Records supplied below:
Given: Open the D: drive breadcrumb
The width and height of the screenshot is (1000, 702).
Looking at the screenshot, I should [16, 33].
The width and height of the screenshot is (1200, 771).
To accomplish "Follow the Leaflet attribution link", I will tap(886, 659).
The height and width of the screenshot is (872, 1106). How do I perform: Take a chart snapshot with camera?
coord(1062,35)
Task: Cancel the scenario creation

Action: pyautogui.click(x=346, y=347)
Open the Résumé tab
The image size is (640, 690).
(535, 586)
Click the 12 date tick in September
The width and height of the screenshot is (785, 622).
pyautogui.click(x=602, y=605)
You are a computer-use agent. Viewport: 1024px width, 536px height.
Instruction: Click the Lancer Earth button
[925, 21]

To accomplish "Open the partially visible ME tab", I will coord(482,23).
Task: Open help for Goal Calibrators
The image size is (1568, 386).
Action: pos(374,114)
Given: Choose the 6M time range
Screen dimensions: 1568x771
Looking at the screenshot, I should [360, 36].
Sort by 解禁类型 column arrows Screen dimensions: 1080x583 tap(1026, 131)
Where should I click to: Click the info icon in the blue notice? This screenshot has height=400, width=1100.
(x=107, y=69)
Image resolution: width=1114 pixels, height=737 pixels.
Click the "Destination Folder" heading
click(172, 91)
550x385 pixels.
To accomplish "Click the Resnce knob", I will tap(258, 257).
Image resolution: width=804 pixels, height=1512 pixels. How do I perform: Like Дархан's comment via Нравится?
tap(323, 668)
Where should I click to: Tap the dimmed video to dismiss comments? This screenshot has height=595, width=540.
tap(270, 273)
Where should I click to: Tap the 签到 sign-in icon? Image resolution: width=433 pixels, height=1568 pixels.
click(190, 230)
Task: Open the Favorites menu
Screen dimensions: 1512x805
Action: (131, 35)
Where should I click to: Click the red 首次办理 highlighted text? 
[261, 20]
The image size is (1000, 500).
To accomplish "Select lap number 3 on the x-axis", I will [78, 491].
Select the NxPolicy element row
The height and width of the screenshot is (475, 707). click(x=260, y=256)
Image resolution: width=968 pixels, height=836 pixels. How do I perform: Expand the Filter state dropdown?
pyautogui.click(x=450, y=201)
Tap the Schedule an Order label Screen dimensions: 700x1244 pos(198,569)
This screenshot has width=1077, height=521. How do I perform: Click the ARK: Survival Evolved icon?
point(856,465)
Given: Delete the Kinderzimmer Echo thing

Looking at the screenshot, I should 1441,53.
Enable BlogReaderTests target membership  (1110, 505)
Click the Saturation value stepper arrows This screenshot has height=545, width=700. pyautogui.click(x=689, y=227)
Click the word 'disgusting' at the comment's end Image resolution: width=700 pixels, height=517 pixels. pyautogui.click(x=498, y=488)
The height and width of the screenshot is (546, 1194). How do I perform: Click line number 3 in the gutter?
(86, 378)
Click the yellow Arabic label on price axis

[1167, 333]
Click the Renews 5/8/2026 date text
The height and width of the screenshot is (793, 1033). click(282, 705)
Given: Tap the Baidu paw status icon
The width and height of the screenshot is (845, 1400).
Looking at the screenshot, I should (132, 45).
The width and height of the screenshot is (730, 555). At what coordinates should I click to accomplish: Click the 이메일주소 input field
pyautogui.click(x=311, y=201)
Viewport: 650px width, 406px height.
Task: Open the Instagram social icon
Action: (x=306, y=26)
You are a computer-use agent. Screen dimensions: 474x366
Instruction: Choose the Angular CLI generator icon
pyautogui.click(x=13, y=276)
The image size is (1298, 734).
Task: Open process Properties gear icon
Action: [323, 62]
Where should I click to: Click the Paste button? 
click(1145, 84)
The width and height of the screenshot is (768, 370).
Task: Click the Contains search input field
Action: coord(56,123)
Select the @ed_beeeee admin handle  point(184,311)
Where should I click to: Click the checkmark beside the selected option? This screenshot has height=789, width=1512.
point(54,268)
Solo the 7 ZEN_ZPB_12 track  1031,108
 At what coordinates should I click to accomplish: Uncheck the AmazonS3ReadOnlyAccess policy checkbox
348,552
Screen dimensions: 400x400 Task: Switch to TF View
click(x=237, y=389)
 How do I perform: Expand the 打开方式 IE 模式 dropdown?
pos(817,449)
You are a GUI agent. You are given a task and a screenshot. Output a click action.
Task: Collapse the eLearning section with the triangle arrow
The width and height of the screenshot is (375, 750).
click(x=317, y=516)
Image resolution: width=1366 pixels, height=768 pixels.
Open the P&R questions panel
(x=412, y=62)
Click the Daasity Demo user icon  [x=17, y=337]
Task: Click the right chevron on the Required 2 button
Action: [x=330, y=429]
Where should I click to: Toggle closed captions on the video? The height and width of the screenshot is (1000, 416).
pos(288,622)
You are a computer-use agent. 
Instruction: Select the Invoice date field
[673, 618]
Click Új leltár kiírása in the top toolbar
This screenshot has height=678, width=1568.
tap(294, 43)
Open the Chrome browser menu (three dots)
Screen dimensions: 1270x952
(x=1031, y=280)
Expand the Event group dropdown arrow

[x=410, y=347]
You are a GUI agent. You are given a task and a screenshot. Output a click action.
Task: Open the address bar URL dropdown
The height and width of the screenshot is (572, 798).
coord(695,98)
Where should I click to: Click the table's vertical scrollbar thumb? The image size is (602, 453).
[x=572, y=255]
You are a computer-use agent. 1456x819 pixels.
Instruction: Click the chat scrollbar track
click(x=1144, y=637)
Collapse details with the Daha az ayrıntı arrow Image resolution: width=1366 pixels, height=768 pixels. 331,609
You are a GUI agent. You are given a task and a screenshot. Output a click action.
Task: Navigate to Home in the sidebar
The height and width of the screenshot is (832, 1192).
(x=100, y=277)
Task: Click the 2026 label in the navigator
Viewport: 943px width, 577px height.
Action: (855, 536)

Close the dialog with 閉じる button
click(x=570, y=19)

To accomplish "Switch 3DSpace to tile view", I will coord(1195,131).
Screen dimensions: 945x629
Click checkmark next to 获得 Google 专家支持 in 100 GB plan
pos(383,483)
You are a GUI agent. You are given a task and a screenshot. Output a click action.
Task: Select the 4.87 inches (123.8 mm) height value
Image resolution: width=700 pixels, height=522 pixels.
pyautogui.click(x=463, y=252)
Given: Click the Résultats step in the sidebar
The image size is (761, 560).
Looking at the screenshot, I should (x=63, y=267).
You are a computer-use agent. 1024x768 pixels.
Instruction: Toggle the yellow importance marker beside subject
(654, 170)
End of Records supplied.
Transcribe the listing in full, keeping every line exact.

* Answer section:
Given: Open the D: drive breadcrumb
The width and height of the screenshot is (1000, 702).
Looking at the screenshot, I should [16, 33].
The width and height of the screenshot is (1200, 771).
To accomplish "Follow the Leaflet attribution link", I will tap(886, 659).
The height and width of the screenshot is (872, 1106). How do I perform: Take a chart snapshot with camera?
coord(1062,35)
Task: Cancel the scenario creation

Action: pyautogui.click(x=346, y=347)
Open the Résumé tab
The image size is (640, 690).
(535, 586)
Click the 12 date tick in September
The width and height of the screenshot is (785, 622).
pyautogui.click(x=602, y=605)
You are a computer-use agent. Viewport: 1024px width, 536px height.
Instruction: Click the Lancer Earth button
[925, 21]

To accomplish "Open the partially visible ME tab", I will coord(482,23).
Task: Open help for Goal Calibrators
The image size is (1568, 386).
Action: pos(374,114)
Given: Choose the 6M time range
Screen dimensions: 1568x771
Looking at the screenshot, I should [360, 36].
Sort by 解禁类型 column arrows Screen dimensions: 1080x583 tap(1026, 131)
Where should I click to: Click the info icon in the blue notice? This screenshot has height=400, width=1100.
(x=107, y=69)
Image resolution: width=1114 pixels, height=737 pixels.
Click the "Destination Folder" heading
click(172, 91)
550x385 pixels.
To accomplish "Click the Resnce knob", I will tap(258, 257).
Image resolution: width=804 pixels, height=1512 pixels. How do I perform: Like Дархан's comment via Нравится?
tap(323, 668)
Where should I click to: Tap the dimmed video to dismiss comments? This screenshot has height=595, width=540.
tap(270, 273)
Where should I click to: Tap the 签到 sign-in icon? Image resolution: width=433 pixels, height=1568 pixels.
click(190, 230)
Task: Open the Favorites menu
Screen dimensions: 1512x805
Action: (131, 35)
Where should I click to: Click the red 首次办理 highlighted text? 
[261, 20]
The image size is (1000, 500).
To accomplish "Select lap number 3 on the x-axis", I will [78, 491].
Select the NxPolicy element row
The height and width of the screenshot is (475, 707). click(x=260, y=256)
Image resolution: width=968 pixels, height=836 pixels. How do I perform: Expand the Filter state dropdown?
pyautogui.click(x=450, y=201)
Tap the Schedule an Order label Screen dimensions: 700x1244 pos(198,569)
This screenshot has width=1077, height=521. How do I perform: Click the ARK: Survival Evolved icon?
point(856,465)
Given: Delete the Kinderzimmer Echo thing

Looking at the screenshot, I should 1441,53.
Enable BlogReaderTests target membership  (1110, 505)
Click the Saturation value stepper arrows This screenshot has height=545, width=700. pyautogui.click(x=689, y=227)
Click the word 'disgusting' at the comment's end Image resolution: width=700 pixels, height=517 pixels. pyautogui.click(x=498, y=488)
The height and width of the screenshot is (546, 1194). How do I perform: Click line number 3 in the gutter?
(86, 378)
Click the yellow Arabic label on price axis

[1167, 333]
Click the Renews 5/8/2026 date text
The height and width of the screenshot is (793, 1033). click(282, 705)
Given: Tap the Baidu paw status icon
The width and height of the screenshot is (845, 1400).
Looking at the screenshot, I should (132, 45).
The width and height of the screenshot is (730, 555). At what coordinates should I click to accomplish: Click the 이메일주소 input field
pyautogui.click(x=311, y=201)
Viewport: 650px width, 406px height.
Task: Open the Instagram social icon
Action: (x=306, y=26)
You are a computer-use agent. Screen dimensions: 474x366
Instruction: Choose the Angular CLI generator icon
pyautogui.click(x=13, y=276)
The image size is (1298, 734).
Task: Open process Properties gear icon
Action: [323, 62]
Where should I click to: Click the Paste button? 
click(1145, 84)
The width and height of the screenshot is (768, 370).
Task: Click the Contains search input field
Action: coord(56,123)
Select the @ed_beeeee admin handle  point(184,311)
Where should I click to: Click the checkmark beside the selected option? This screenshot has height=789, width=1512.
point(54,268)
Solo the 7 ZEN_ZPB_12 track  1031,108
 At what coordinates should I click to accomplish: Uncheck the AmazonS3ReadOnlyAccess policy checkbox
348,552
Screen dimensions: 400x400 Task: Switch to TF View
click(x=237, y=389)
 How do I perform: Expand the 打开方式 IE 模式 dropdown?
pos(817,449)
You are a GUI agent. You are given a task and a screenshot. Output a click action.
Task: Collapse the eLearning section with the triangle arrow
The width and height of the screenshot is (375, 750).
click(x=317, y=516)
Image resolution: width=1366 pixels, height=768 pixels.
Open the P&R questions panel
(x=412, y=62)
Click the Daasity Demo user icon  [x=17, y=337]
Task: Click the right chevron on the Required 2 button
Action: [x=330, y=429]
Where should I click to: Toggle closed captions on the video? The height and width of the screenshot is (1000, 416).
pos(288,622)
You are a computer-use agent. 
Instruction: Select the Invoice date field
[673, 618]
Click Új leltár kiírása in the top toolbar
This screenshot has height=678, width=1568.
tap(294, 43)
Open the Chrome browser menu (three dots)
Screen dimensions: 1270x952
(x=1031, y=280)
Expand the Event group dropdown arrow

[x=410, y=347]
You are a GUI agent. You are given a task and a screenshot. Output a click action.
Task: Open the address bar URL dropdown
The height and width of the screenshot is (572, 798).
coord(695,98)
Where should I click to: Click the table's vertical scrollbar thumb? The image size is (602, 453).
[x=572, y=255]
You are a computer-use agent. 1456x819 pixels.
Instruction: Click the chat scrollbar track
click(x=1144, y=637)
Collapse details with the Daha az ayrıntı arrow Image resolution: width=1366 pixels, height=768 pixels. 331,609
You are a GUI agent. You are given a task and a screenshot. Output a click action.
Task: Navigate to Home in the sidebar
The height and width of the screenshot is (832, 1192).
(x=100, y=277)
Task: Click the 2026 label in the navigator
Viewport: 943px width, 577px height.
Action: (855, 536)

Close the dialog with 閉じる button
click(x=570, y=19)

To accomplish "Switch 3DSpace to tile view", I will coord(1195,131).
Screen dimensions: 945x629
Click checkmark next to 获得 Google 专家支持 in 100 GB plan
pos(383,483)
You are a GUI agent. You are given a task and a screenshot. Output a click action.
Task: Select the 4.87 inches (123.8 mm) height value
Image resolution: width=700 pixels, height=522 pixels.
pyautogui.click(x=463, y=252)
Given: Click the Résultats step in the sidebar
The image size is (761, 560).
Looking at the screenshot, I should (x=63, y=267).
You are a computer-use agent. 1024x768 pixels.
Instruction: Toggle the yellow importance marker beside subject
(654, 170)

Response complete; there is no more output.